======== LISTED ENTRIES

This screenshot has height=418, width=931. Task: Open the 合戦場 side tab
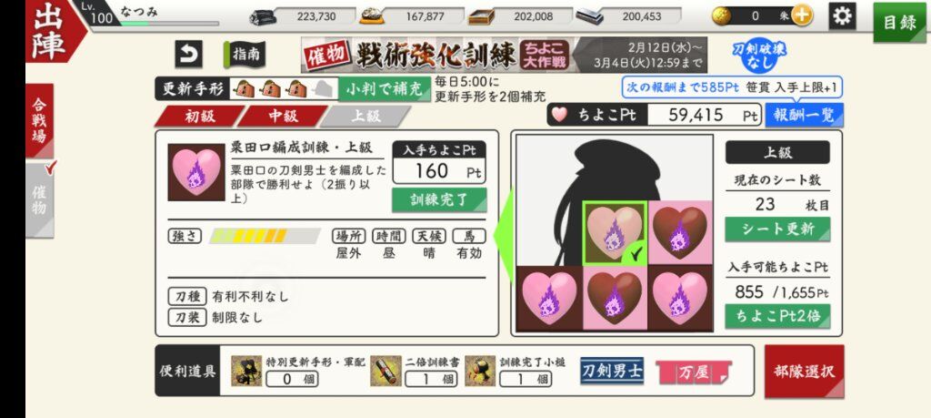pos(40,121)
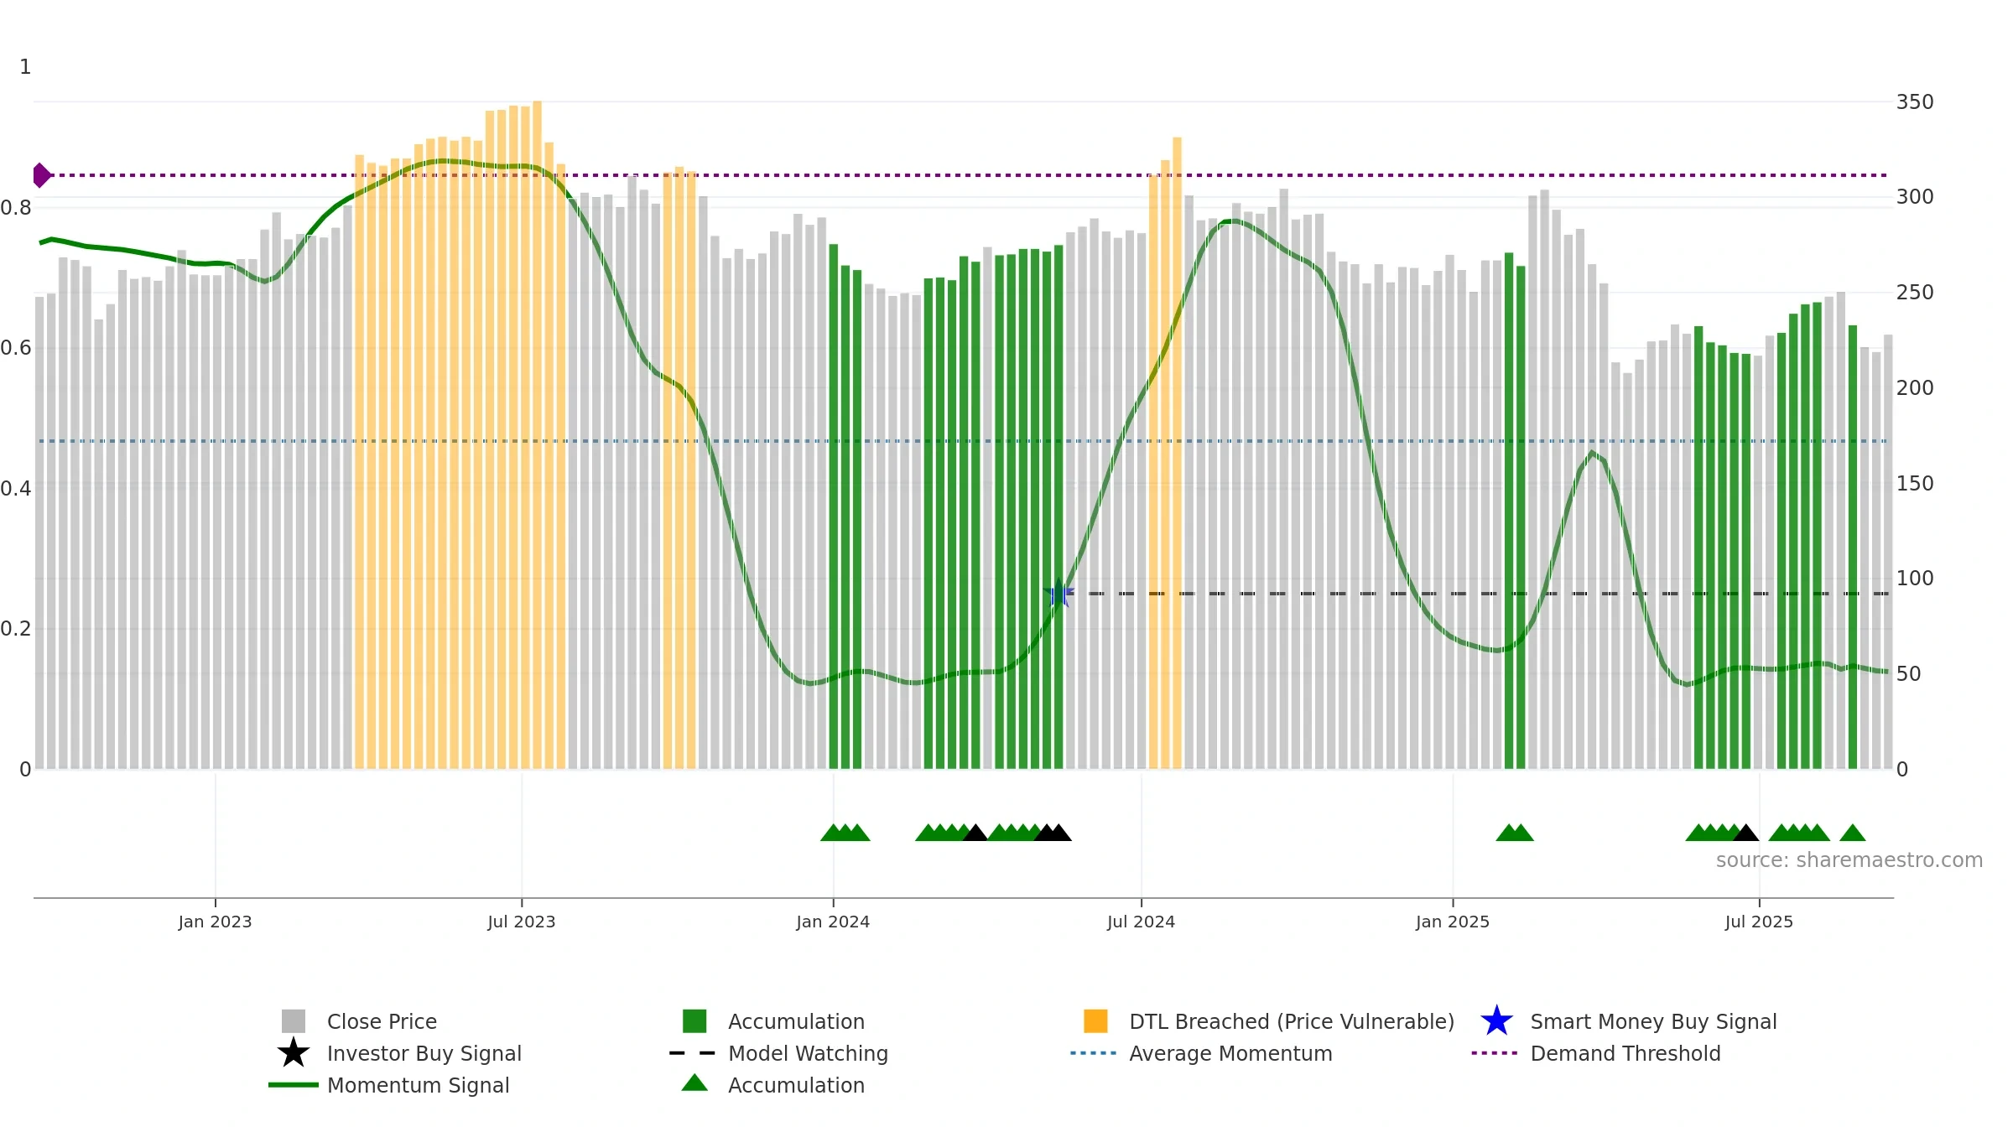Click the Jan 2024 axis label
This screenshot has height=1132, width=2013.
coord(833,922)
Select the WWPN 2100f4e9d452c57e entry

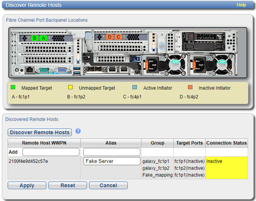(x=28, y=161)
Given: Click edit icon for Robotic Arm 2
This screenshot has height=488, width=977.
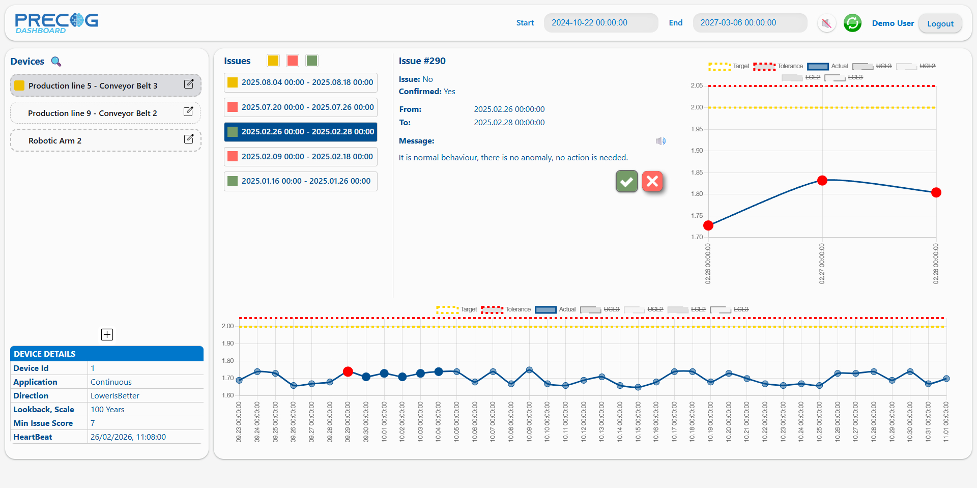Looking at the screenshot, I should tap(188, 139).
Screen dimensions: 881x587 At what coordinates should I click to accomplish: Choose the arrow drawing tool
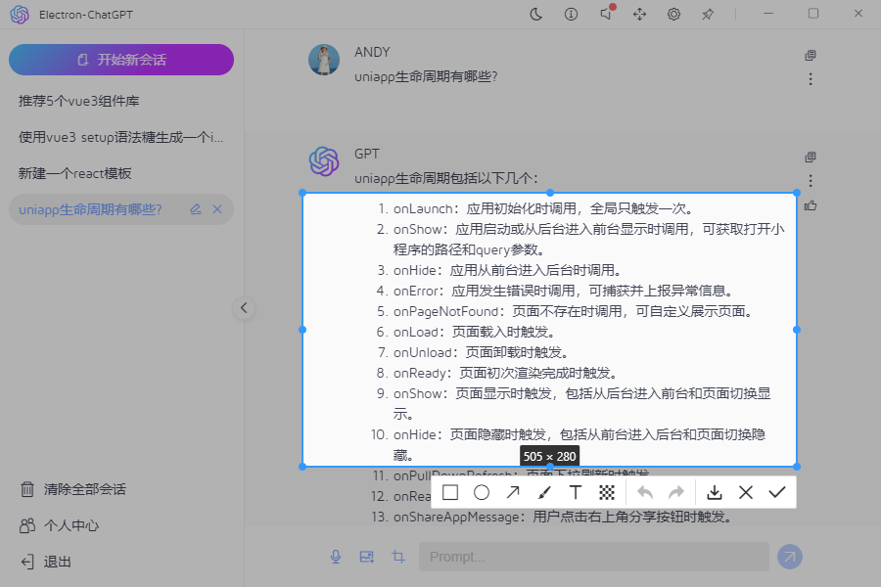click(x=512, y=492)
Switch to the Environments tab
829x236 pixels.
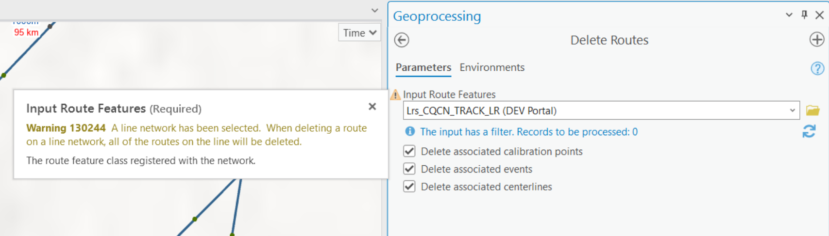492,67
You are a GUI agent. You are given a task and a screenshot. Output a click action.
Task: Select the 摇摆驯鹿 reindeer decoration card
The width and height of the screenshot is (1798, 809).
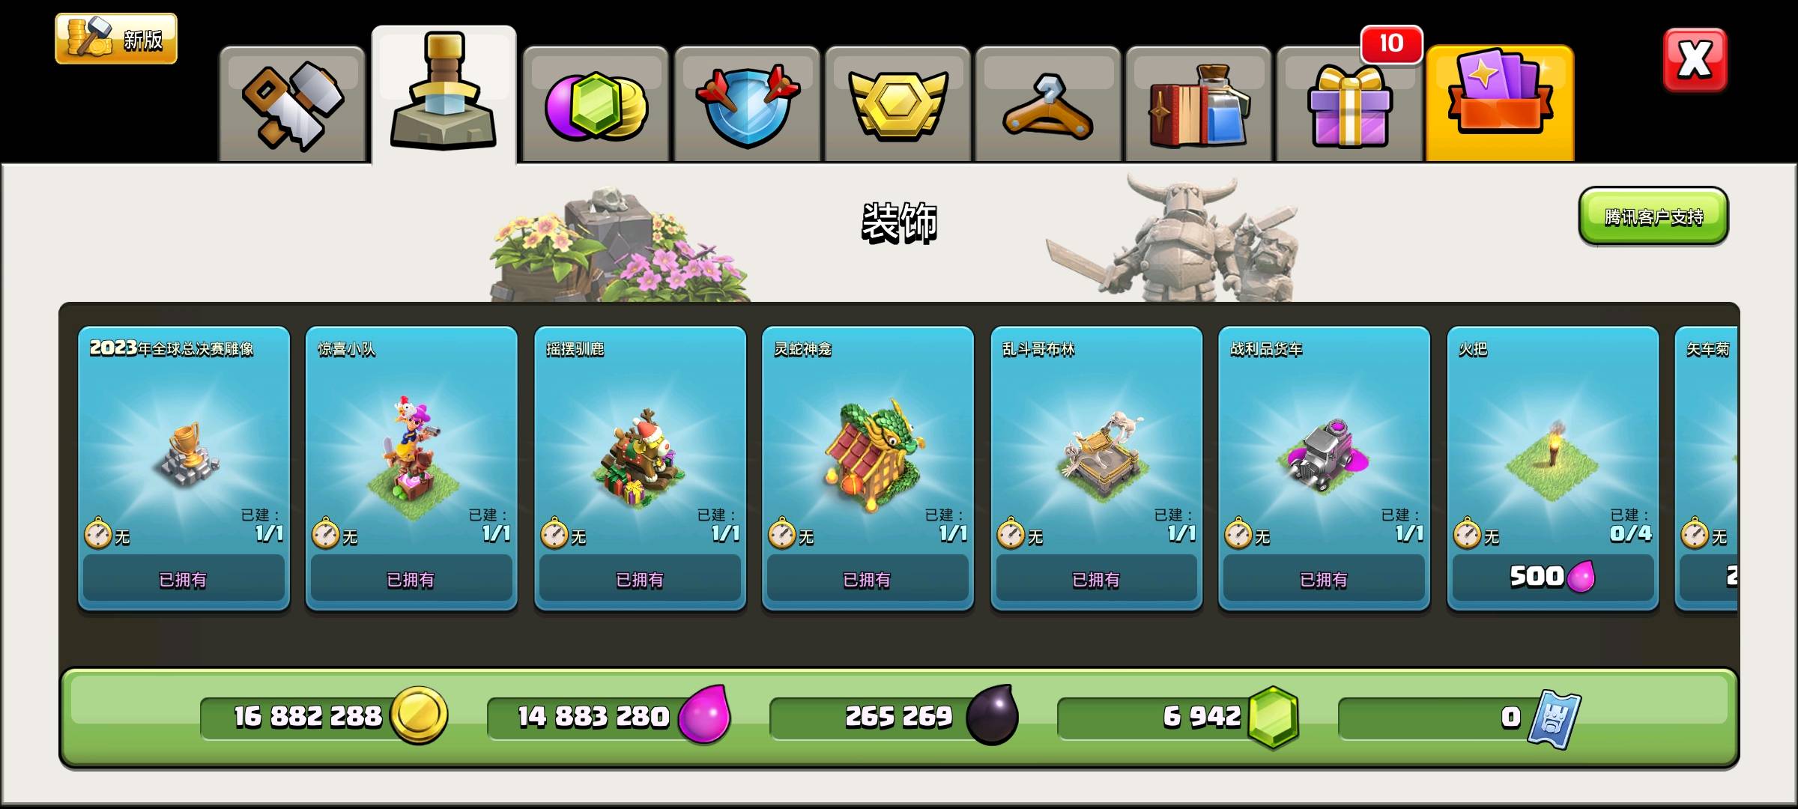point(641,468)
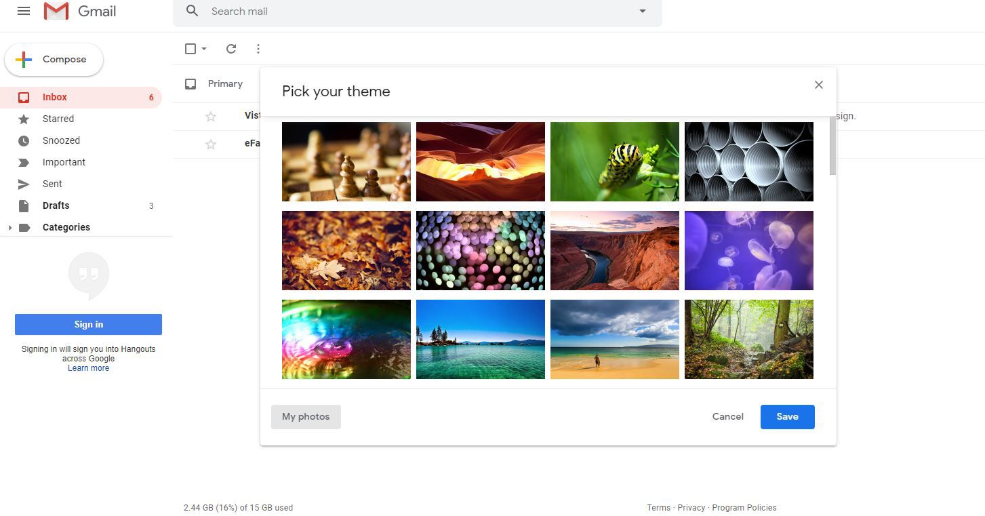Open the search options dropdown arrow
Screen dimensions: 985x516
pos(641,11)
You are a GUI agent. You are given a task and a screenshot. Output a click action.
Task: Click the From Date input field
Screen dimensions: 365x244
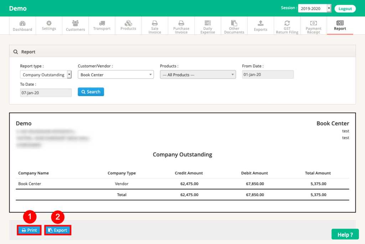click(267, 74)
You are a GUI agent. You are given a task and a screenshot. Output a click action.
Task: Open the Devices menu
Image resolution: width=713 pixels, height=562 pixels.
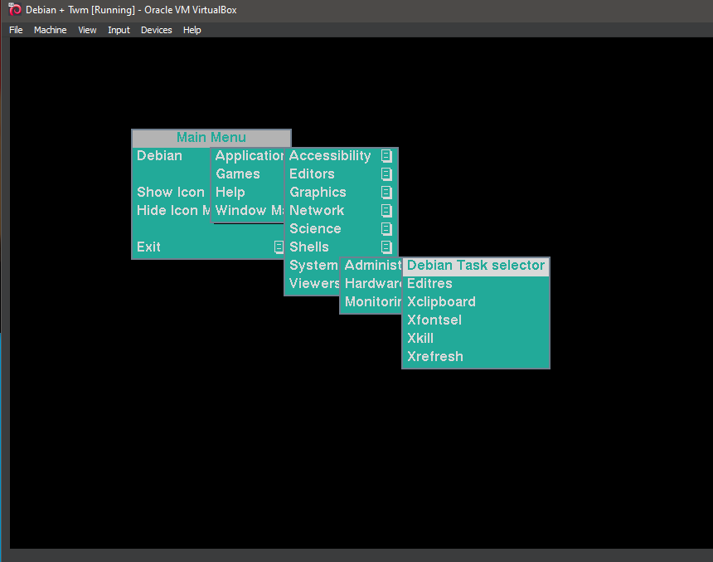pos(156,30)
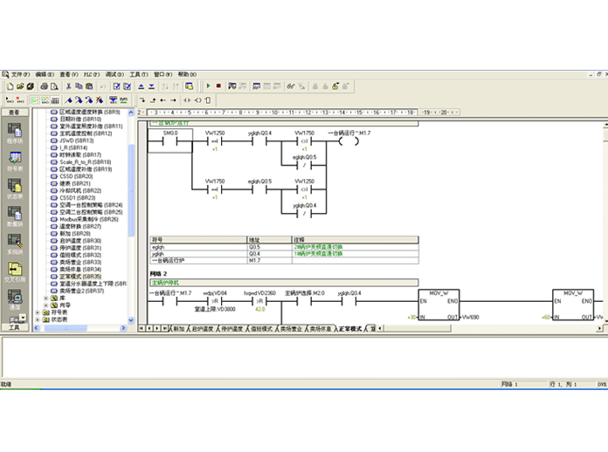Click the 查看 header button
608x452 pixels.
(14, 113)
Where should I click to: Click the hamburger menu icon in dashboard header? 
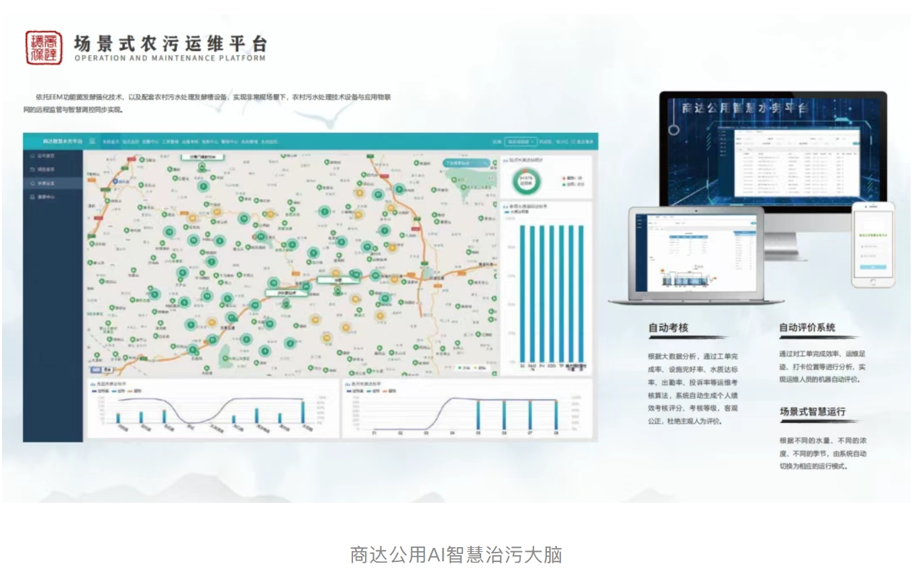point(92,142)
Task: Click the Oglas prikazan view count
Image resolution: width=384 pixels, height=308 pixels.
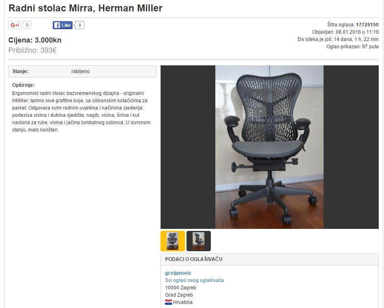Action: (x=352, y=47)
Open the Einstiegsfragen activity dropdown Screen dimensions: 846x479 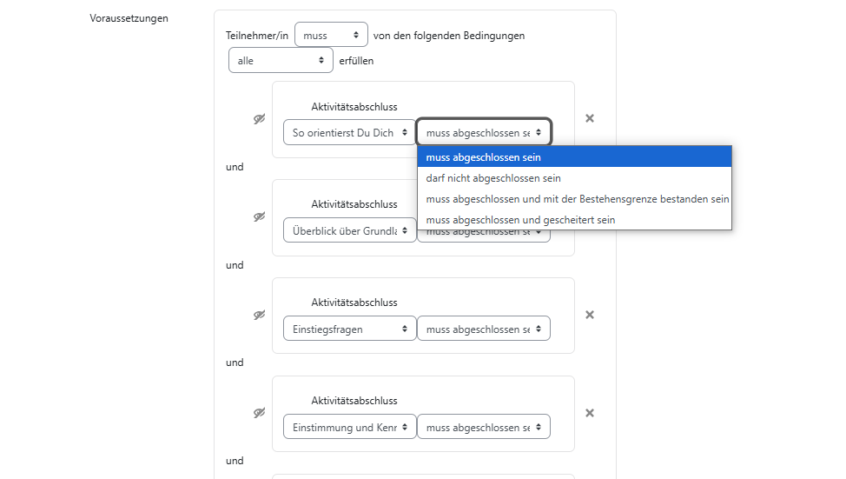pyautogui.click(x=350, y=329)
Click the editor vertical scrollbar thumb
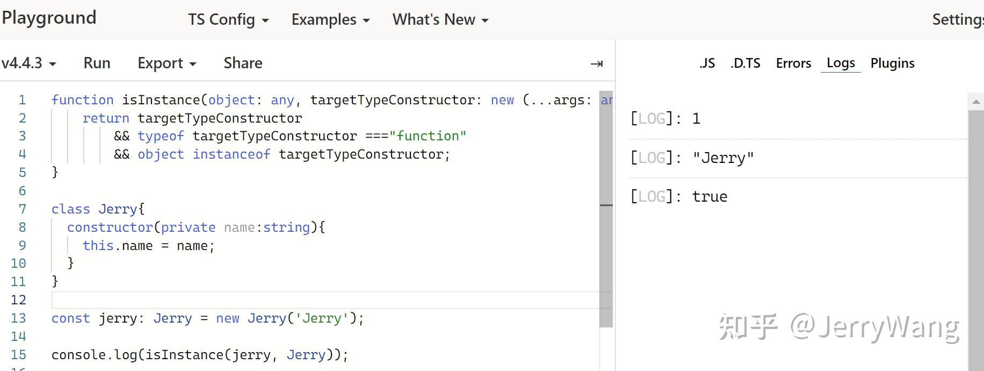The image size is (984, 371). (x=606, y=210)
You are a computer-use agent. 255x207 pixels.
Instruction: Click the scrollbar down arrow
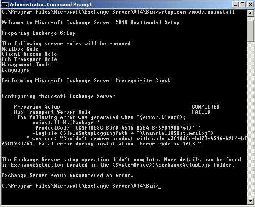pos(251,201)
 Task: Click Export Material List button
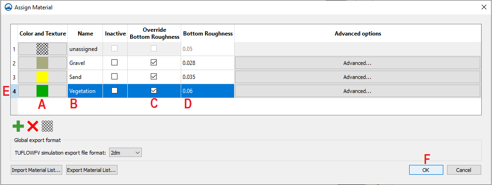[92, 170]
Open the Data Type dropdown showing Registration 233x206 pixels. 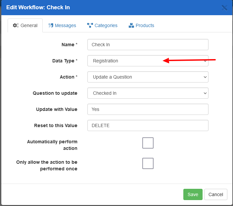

================

**TASK TO COMPLETE:** Your copy should hold exactly the lines from the line containing "Instruction: Click the scrollbar down arrow" through the last line of the listing above, both included, and no pictures.

**RESULT FOR THIS EXERCISE:**
Instruction: Click the scrollbar down arrow
pos(251,201)
 Task: Click Export Material List button
[92, 170]
Open the Data Type dropdown showing Registration 233x206 pixels. 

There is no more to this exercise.